Why Pay Per Inclusion Search Engines are Dying

Written by John Lynch


Why Pay-Per-Inclusion Search Engines are Dying

A Pay-Per-Inclusion search engine is a service in which a search engine charges you a certain amount to spider and include your website in its database. For this fee, regular repeated spiderings are guaranteed, so you are sure to be indexed.

However, rankings are not guaranteed. These pages have no advantage over any page submitted for free. A few years ago, pay-per-inclusion search engines such as Inktomi, Altavista, Ask Jeeves and Yahoo were introduced. However, they have failed badly and have lost traffic to Google.

Why Google is Tops

Google builtrepparttar LARGEST search engine database because it refused to adoptrepparttar 127873 pay-per-inclusion model. By allowing every website to submit its pages free, it built an enormous database of websites. Good news for everyone searching Google’s database!

Google’s competitors were unable to deliverrepparttar 127874 same results, partly because they had fewer websites to choose from. If you charge for entry into a search engine, you eliminate over 90% ofrepparttar 127875 websites onrepparttar 127876 Net which cannot justify such a fee.

Whatrepparttar 127877 pay-per-inclusion search engines did not understand was that their real customers wererepparttar 127878 ADVERTISERS and notrepparttar 127879 searchers. Nor wererepparttar 127880 websitesrepparttar 127881 customers ofrepparttar 127882 engines.

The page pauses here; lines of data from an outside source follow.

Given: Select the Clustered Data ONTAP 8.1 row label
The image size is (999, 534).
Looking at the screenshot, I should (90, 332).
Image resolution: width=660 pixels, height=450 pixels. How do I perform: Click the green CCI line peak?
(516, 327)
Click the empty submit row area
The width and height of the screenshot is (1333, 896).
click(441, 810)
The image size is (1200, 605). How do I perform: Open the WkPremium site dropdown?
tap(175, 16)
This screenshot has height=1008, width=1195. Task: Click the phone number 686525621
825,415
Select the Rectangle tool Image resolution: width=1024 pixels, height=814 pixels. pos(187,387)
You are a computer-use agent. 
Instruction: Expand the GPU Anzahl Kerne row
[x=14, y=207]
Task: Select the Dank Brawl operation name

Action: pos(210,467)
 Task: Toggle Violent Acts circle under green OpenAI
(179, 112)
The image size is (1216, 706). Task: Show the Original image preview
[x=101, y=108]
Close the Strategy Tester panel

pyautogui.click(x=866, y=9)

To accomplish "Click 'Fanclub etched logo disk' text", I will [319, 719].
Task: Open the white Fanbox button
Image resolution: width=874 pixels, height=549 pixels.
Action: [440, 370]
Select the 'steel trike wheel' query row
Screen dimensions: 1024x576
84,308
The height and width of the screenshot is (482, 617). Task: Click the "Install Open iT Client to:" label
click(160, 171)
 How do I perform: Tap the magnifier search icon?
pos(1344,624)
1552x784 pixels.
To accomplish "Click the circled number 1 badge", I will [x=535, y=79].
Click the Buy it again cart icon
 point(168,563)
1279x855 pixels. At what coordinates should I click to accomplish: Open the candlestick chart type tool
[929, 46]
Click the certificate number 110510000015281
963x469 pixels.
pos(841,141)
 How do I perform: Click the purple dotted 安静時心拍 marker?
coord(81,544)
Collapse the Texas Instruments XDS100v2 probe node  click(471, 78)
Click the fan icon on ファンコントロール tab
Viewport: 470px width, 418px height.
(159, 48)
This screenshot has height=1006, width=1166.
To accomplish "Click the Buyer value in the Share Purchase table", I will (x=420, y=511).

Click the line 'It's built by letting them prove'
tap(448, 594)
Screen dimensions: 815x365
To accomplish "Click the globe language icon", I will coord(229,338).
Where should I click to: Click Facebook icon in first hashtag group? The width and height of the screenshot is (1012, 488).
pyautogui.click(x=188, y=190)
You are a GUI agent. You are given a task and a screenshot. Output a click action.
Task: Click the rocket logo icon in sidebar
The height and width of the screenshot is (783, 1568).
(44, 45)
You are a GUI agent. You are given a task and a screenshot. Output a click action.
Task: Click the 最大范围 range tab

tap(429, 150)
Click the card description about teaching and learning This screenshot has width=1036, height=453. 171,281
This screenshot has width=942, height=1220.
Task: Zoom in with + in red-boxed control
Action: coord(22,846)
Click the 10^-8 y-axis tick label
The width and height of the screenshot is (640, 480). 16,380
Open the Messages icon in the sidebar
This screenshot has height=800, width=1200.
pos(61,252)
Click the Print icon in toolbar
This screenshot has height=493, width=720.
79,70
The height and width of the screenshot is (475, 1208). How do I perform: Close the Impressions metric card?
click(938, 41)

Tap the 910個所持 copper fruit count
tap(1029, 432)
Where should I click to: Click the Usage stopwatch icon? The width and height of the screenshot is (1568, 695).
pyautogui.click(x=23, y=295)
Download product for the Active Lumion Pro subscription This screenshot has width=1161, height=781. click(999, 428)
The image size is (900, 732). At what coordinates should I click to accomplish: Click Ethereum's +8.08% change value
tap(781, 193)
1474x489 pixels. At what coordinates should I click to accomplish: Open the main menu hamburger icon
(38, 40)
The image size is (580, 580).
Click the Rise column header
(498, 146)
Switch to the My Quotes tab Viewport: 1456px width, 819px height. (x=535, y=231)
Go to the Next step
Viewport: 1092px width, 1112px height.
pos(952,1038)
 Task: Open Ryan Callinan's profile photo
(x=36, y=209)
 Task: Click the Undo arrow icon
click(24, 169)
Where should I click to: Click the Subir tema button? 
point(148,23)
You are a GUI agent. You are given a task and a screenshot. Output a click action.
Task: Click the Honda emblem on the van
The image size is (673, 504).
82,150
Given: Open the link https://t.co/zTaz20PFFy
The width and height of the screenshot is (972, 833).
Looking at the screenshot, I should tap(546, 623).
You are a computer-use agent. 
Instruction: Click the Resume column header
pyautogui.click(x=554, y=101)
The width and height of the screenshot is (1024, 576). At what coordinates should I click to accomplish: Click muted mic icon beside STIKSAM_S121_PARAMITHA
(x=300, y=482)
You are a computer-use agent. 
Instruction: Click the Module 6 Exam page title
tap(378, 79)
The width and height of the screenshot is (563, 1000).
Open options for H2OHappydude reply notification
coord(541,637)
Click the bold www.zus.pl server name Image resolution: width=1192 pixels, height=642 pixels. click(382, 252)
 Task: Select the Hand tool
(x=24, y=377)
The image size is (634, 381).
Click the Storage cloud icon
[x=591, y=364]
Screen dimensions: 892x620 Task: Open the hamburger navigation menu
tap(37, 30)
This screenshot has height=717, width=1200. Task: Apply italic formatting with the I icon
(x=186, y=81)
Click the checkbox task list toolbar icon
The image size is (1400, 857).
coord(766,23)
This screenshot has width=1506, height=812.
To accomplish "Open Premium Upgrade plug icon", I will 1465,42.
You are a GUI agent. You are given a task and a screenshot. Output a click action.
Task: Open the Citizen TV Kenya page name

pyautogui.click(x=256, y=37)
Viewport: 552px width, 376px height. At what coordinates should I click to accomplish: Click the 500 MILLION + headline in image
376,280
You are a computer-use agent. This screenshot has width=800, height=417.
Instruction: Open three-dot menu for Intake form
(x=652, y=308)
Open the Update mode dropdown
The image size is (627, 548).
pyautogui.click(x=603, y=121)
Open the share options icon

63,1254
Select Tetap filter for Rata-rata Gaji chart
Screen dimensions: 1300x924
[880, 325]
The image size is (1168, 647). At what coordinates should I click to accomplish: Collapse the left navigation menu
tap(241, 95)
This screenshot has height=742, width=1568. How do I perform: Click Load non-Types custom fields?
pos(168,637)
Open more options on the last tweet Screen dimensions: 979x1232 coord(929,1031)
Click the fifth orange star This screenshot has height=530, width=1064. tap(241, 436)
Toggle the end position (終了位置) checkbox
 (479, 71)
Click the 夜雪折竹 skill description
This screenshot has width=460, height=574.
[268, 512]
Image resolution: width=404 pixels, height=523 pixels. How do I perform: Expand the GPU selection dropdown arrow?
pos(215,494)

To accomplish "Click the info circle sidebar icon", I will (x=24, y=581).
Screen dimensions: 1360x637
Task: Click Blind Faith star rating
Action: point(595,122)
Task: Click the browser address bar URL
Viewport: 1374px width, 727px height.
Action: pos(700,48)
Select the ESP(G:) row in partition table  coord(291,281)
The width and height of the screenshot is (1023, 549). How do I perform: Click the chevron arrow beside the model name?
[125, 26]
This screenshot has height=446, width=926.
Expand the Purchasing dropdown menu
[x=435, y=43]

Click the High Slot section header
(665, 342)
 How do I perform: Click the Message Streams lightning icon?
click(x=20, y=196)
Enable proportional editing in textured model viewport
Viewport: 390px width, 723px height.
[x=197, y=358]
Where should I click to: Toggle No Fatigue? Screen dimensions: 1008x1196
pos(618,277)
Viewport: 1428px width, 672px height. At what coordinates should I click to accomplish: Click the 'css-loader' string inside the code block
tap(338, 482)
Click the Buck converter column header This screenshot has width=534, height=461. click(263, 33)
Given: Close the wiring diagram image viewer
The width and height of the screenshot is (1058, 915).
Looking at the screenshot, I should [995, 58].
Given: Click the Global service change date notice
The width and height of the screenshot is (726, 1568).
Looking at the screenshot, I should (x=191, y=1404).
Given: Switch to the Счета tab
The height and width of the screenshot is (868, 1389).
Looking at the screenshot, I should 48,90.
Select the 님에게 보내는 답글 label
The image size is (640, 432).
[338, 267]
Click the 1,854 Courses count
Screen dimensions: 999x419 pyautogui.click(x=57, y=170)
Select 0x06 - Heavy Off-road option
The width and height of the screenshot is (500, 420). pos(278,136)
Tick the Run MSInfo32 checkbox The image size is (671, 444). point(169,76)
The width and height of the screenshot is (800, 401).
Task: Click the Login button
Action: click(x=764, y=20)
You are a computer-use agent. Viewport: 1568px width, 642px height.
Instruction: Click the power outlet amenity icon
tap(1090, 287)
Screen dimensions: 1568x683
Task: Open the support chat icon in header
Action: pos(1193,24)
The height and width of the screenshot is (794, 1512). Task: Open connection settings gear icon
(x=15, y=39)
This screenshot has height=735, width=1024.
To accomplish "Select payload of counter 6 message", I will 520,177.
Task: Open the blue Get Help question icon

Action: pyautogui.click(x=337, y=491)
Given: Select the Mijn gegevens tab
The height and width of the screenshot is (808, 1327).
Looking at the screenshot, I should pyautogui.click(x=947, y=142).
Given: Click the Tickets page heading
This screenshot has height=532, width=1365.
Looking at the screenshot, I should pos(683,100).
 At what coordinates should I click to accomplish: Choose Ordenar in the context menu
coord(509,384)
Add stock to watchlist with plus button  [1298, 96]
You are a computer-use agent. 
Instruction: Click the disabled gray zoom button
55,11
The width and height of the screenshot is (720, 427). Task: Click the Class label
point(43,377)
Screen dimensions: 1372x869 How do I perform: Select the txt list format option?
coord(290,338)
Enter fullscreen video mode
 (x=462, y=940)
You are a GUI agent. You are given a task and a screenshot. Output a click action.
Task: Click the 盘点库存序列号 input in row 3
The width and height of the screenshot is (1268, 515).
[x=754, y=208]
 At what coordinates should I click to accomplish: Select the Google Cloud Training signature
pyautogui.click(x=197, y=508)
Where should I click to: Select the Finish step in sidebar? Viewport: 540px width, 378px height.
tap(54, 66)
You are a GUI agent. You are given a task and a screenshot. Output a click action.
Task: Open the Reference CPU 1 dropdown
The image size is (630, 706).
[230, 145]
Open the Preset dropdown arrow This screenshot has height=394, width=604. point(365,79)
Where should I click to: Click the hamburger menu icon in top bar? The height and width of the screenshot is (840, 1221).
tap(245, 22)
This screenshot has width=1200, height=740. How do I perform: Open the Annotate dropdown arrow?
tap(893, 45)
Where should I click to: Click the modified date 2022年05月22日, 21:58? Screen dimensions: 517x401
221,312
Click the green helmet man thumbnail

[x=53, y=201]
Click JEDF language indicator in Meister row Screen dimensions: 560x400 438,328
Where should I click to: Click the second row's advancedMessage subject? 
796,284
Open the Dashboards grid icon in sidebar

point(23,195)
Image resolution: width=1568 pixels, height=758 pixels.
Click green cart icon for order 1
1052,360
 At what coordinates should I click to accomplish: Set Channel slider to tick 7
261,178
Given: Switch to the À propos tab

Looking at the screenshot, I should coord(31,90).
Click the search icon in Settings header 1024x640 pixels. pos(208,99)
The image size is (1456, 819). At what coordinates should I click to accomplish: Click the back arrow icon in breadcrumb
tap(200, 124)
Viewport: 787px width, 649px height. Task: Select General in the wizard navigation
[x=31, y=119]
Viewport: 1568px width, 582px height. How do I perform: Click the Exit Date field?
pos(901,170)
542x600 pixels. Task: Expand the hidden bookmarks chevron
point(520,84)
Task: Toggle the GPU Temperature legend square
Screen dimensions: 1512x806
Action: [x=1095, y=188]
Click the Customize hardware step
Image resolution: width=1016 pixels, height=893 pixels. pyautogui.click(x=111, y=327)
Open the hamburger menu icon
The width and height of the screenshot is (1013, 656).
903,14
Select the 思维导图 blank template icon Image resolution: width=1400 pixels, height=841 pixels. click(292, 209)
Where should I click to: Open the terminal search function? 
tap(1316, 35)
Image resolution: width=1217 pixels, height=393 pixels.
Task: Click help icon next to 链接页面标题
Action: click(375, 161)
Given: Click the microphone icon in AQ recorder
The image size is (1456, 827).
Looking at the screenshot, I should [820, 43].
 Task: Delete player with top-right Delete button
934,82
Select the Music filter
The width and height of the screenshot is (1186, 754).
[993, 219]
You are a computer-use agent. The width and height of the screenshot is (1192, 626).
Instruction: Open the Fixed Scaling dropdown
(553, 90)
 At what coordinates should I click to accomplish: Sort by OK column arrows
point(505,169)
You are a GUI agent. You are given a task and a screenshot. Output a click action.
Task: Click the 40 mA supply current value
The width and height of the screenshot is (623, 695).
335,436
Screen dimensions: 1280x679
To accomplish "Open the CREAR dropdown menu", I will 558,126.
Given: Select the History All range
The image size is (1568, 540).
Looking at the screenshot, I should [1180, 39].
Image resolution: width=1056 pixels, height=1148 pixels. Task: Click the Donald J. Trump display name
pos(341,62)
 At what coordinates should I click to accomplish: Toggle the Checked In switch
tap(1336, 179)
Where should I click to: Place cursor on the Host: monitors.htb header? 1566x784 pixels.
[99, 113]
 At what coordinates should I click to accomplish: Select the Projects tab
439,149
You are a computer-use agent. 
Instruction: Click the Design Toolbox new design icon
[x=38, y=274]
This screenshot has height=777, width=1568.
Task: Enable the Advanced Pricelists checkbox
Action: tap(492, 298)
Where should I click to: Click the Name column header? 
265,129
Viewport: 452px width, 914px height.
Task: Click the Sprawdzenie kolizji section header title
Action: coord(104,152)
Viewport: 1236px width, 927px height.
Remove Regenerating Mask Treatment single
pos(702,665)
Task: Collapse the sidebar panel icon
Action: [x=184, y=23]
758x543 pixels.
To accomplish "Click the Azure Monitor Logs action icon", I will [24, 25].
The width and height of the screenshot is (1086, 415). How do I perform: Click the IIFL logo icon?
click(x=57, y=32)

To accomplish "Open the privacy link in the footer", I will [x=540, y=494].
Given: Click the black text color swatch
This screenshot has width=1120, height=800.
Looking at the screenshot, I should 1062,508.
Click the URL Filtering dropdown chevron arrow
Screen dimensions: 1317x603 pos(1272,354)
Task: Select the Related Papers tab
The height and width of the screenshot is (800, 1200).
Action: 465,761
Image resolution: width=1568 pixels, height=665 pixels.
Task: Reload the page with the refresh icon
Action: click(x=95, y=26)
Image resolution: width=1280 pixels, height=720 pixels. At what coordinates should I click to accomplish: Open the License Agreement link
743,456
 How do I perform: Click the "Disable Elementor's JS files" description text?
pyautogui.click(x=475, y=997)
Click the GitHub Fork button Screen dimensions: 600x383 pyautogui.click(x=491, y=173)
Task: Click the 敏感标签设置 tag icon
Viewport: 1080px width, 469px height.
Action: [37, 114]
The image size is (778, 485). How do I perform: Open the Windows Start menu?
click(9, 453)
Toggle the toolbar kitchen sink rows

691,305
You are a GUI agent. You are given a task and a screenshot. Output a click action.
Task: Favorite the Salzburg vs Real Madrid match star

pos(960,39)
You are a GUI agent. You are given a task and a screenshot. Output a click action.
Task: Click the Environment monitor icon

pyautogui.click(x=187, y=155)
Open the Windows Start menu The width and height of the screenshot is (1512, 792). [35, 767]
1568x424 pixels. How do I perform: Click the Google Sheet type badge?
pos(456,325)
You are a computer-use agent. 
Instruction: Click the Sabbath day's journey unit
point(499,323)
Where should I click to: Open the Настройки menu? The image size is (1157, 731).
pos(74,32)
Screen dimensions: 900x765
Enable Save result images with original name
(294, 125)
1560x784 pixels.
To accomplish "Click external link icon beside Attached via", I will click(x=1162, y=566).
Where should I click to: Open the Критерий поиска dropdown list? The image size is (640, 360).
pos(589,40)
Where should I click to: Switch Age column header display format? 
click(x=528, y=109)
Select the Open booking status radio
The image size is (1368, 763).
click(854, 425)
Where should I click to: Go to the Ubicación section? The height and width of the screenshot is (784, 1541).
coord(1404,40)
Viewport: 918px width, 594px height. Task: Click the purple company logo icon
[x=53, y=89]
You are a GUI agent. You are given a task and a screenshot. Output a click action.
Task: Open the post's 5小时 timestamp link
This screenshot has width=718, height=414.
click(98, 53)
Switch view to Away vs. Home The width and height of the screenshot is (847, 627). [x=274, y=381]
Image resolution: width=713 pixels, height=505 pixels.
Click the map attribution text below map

The advertisers payrepparttar 127883 search engines, so they arerepparttar 127884 customers. Google recognised this and decided to keeprepparttar 127885 advertisers happy by providing a large database of websites. This large database became well known and it attracted great numbers of searches. These searches were exposed torepparttar 127886 advertisers’ products and repparttar 127887 searches led to good sales. To make this most efficient, search engine submission must be free.

Throw Away Your Money on Search Engine Optimization

Written by Mike Banks Valentine


Search engine optimization consists of some relatively arcane issues that are not obvious to anyone. That I can be thankful for, I suppose, or I wouldn't continue to be in demand as an SEO specialist. But why do clients throw money outrepparttar window with developers who don't understand they are bulldozing down site naming structure and careful page architecture when they do a site redesign?

Today I got a call from a very good client who was excited to have me see his site redesign and sent me off to visit while he was onrepparttar 127872 phone. I typed inrepparttar 127873 domain name and watched repparttar 127874 page load in my browser. Nice color scheme, interesting scrolling header, clean design, good navigation. "Looks Good," I said, and then my heart sank when I noted that my carefully crafted title tag was missing fromrepparttar 127875 browser title bar.

I clicked torepparttar 127876 sitemap and noticed that my naming convention for pages, subdirectories and image files had been discarded like yesterdays trash. I went torepparttar 127877 source code and saw that allrepparttar 127878 javascript we had neatly pulled off page and assigned to independent off-page .js files was back onrepparttar 127879 page again, along withrepparttar 127880 CSS styles. Oh, and no description metatags.

I began to groan audibly as I made each of these discoveries, forgetting that my client was onrepparttar 127881 line. My heart leapt back into my throat as I looked for allrepparttar 127882 great articles, press releases, additional text content I had conscientously added and found them missing fromrepparttar 127883 site entirely!

My client responded to my noises with an exclamation that his new site was "State ofrepparttar 127884 Art!" and "Completely Automated" as he pointed outrepparttar 127885 cool new functions and slick scripts. "Only one problem," he said, still gushing aboutrepparttar 127886 expensive toys, goodies and googaws on his pretty new baby - "We dropped from our first page rankings inrepparttar 127887 search engines, what happened?"

I won't detail what I said as I exploded in anger atrepparttar 127888 havoc his developer wreaked upon my lovingly optimized pages, but after I calmed a bit (thank goodness he's a good client and a friend) I detailedrepparttar 127889 developer's unknowing destruction.

Do you realize that ALL links to previous pages will generate "404 Not Found" errors from links inrepparttar 127890 search engines until these new pages are crawled? Do you realize that EVERYTHING I did to get top rankings has been destroyed?! Do you understand that ALLrepparttar 127891 money you gave me to optimize your site will have to be spent AGAIN?